The Périgord – the ancient name for the Dordogne – is a popular place for a vacation. We reveal 11 things to love about the region of southwest France.
The Dordogne's location means that sunshine is in plentiful supply from April to October. The spring and late summer months are some for enjoying a walking or biking vacation.
There is a lot to choose from in the region thanks to four distinct Périgord areas:
- The Périgord Vert (Green Périgord) offers verdant valleys, numerous rivers and streams
- The Périgord Blanc (White Périgord) is home to the regional capital of Périgueux, limestone plateaux, wide valleys, and meadows.
- The capital of Périgord Pourpre (Purple Périgord) is Bergerac, and the area is famed for its wines
- The Périgord Noir (Black Périgord) gets its name from the dark and dramatic valleys of oak woods and pine.
The Périgord Noir tops the charts for the cliff-top villages Domme and Beynac-et-Cazenac, with a 12th-century castle and to-die-for views; La Roque-Gageac, which is built right into the cliffside; the hilltop Jardins de Marqueyssac with shaded paths and mazes and beguiling Sarlat-la Canéda's picture-perfect medieval buildings and winding streets.
The Dordogne is renowned for its love of food and drink – and boasts a long culinary heritage and a fabulous gastronomic heritage. The Dordogne is also known as France's foie gras, duck, and truffle capital. Every season also brings its outstanding natural larder, including spring's white asparagus, morel mushrooms, strawberries; summer's bounty of fresh fruit; autumn's walnuts, wild cepes girolle mushrooms; and the famed white and black truffles of winter. There is also a great variety of local cheeses, such as Cabécou, made from raw goat's milk, and the soft walnut-liqueur-washed cheese crafted by the monks at Abbaye d'Echourgnac.
There are at least a dozen wines produced in the wider region. Try red or white Bergerac, the elegant red Pécharmant and sweet Monbazillac.
There are traditional markets across the region, but one must-visit is the breath-taking, and eye-popping markets in the tiny capital of Périgueux are a must-see. You can wander between tightly packed trestle tables heavy with such foodie gems as chestnuts, mushrooms, quinces, figs, walnuts, and cheeses. A superb indoor market is found in the town of Sarlat. The celebrated architect, Jean Nouvel, who was born in Sarlat, converted the church with its massive doors into an indoor market. Take a glass lift to the roof for panoramic views over the town.
There are so many places to recommend in the Dordogne. Sarlat, in Périgord Noir, with its medieval streets, ancient buildings, and markets, should be high on your list.

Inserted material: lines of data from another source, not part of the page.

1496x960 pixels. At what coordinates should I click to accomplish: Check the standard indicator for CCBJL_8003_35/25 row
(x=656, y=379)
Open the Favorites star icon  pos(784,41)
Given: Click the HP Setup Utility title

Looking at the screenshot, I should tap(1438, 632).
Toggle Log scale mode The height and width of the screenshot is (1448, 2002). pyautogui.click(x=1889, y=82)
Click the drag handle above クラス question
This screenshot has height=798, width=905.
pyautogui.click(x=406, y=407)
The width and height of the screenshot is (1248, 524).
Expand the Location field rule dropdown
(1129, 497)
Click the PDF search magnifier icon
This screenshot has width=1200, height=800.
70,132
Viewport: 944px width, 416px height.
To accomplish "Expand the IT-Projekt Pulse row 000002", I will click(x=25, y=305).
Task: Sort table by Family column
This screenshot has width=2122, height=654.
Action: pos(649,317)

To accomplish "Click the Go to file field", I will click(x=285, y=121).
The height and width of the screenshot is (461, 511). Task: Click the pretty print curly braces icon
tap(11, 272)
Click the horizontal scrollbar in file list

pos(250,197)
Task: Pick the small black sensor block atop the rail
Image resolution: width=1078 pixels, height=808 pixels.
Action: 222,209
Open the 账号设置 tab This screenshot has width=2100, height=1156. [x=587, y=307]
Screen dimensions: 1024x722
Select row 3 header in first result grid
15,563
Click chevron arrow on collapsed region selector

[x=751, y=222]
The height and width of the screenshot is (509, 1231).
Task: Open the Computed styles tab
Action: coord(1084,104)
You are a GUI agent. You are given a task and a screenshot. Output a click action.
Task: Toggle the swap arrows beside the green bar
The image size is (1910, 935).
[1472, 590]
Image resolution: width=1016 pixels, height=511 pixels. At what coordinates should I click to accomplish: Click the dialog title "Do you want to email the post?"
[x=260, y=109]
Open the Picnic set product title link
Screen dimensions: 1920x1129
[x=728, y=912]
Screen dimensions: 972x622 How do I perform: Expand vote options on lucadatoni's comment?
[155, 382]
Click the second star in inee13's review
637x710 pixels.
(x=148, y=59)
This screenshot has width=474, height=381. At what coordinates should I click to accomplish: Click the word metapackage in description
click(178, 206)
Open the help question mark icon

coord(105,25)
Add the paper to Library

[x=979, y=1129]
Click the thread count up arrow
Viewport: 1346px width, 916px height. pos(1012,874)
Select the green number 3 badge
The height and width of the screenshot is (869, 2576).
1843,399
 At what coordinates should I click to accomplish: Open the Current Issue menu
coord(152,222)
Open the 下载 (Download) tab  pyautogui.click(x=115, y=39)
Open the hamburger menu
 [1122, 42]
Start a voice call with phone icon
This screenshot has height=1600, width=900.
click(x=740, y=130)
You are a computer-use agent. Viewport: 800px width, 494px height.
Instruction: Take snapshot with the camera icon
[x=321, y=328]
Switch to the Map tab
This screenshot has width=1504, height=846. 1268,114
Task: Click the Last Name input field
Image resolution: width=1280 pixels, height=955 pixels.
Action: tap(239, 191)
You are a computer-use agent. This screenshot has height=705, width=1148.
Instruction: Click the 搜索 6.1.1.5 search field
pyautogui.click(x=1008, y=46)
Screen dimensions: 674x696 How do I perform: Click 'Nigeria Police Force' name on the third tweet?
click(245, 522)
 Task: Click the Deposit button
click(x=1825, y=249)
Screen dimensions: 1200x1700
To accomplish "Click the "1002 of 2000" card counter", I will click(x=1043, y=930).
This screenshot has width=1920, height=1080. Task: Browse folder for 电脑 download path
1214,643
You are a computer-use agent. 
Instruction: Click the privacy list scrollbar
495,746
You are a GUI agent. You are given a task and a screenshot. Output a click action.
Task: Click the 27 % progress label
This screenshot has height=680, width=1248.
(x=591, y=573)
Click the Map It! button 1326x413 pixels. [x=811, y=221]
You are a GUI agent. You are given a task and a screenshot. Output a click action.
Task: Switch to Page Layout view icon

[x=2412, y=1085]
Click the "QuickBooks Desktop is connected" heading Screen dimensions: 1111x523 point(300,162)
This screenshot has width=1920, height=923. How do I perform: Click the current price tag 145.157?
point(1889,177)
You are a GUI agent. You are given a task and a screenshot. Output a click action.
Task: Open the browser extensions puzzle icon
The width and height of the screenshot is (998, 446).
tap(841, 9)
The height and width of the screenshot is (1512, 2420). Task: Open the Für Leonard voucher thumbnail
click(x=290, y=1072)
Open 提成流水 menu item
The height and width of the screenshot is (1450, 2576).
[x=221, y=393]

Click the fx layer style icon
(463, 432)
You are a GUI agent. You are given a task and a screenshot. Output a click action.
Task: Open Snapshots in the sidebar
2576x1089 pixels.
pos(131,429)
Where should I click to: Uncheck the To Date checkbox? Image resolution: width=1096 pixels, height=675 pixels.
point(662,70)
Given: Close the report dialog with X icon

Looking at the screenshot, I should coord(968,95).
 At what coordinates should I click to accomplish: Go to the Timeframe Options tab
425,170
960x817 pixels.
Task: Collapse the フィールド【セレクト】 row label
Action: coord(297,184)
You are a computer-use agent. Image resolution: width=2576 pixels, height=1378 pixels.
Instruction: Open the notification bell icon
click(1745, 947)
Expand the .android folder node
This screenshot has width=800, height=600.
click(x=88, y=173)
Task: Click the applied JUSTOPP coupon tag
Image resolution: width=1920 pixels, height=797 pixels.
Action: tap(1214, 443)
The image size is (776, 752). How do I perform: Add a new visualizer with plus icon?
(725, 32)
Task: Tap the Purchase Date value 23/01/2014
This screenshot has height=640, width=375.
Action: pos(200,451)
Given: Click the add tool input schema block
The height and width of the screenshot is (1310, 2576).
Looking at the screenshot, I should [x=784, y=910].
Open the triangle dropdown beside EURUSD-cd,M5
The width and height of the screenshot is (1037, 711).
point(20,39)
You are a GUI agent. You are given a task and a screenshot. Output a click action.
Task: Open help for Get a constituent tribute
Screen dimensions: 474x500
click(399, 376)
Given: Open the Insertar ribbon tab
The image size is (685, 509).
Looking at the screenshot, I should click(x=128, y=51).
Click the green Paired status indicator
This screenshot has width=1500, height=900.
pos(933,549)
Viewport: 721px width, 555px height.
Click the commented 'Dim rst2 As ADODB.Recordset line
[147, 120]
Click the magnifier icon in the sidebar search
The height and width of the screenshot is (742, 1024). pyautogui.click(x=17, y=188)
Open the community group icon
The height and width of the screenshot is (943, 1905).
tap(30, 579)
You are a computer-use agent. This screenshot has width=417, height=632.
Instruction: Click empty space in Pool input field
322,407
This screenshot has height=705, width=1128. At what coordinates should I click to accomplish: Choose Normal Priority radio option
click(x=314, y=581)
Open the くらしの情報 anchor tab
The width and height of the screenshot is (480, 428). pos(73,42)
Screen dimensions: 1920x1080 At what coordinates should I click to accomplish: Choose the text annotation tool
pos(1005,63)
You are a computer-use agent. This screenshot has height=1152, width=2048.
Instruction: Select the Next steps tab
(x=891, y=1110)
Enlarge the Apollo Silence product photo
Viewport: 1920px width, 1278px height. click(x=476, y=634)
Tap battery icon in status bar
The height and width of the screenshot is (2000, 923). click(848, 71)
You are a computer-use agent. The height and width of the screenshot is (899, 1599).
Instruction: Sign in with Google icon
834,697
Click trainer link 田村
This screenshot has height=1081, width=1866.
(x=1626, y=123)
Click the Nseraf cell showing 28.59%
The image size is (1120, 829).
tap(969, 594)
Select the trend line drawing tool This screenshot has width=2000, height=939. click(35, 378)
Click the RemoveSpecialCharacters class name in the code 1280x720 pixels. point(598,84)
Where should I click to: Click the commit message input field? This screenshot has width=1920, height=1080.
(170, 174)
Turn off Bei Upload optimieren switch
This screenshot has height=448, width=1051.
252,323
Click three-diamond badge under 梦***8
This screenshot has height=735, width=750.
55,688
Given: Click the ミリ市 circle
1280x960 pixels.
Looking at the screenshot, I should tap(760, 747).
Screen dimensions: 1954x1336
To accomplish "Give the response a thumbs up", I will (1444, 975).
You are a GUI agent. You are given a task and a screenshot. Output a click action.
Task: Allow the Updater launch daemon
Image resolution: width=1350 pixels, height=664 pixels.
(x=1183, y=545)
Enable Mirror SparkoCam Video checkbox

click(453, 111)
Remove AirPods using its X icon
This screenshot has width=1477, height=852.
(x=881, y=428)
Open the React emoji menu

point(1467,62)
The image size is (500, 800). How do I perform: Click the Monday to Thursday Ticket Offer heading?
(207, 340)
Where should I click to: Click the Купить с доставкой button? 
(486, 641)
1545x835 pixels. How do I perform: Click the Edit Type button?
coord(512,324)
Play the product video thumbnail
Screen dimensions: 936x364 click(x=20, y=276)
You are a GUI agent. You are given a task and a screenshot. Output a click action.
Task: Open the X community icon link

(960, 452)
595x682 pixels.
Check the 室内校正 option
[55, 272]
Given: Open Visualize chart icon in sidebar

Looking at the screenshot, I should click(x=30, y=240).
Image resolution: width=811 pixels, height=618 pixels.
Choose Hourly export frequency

There are so many caves, including the Grottes and Gouffres in the Vallée de la Vézère. For example, the Grotte de Rouffignac is well worth visiting to see the hundreds of animal paintings, and at La Madeleine, there is a troglodyte village. Don't miss the Lascaux caves at Montignac. Lascaux II, a replica of the original, is located nearby and displays art from the original site, retracing the history of the cave and explaining the artist's techniques of 17,000 years ago.
To go way, way back in time
The prehistoric site of Régourdou is found near Lascaux, located high on a hill overlooking Montignac. It was discovered as recently as the 1950s and is considered one of Europe's most important Neanderthal sites.
For so, so many castles
The region is famed for its castles. It's said there are 1001 castles, and you'll find them dotted on hills and overlooking the River Dordogne… In fact, everywhere!
As well as being a perfect place for a walking vacation or a Dordogne biking tour, you can try other activities such as canoeing and kayaking on the meandering River Dordogne. Enjoy some castle spotting ( very easy in this region) as you paddle. The River Vézere also heads past ancient caves and archaeological sites, with many more castles to admire along the way. Canoe rentals are easily found around the main towns of the region.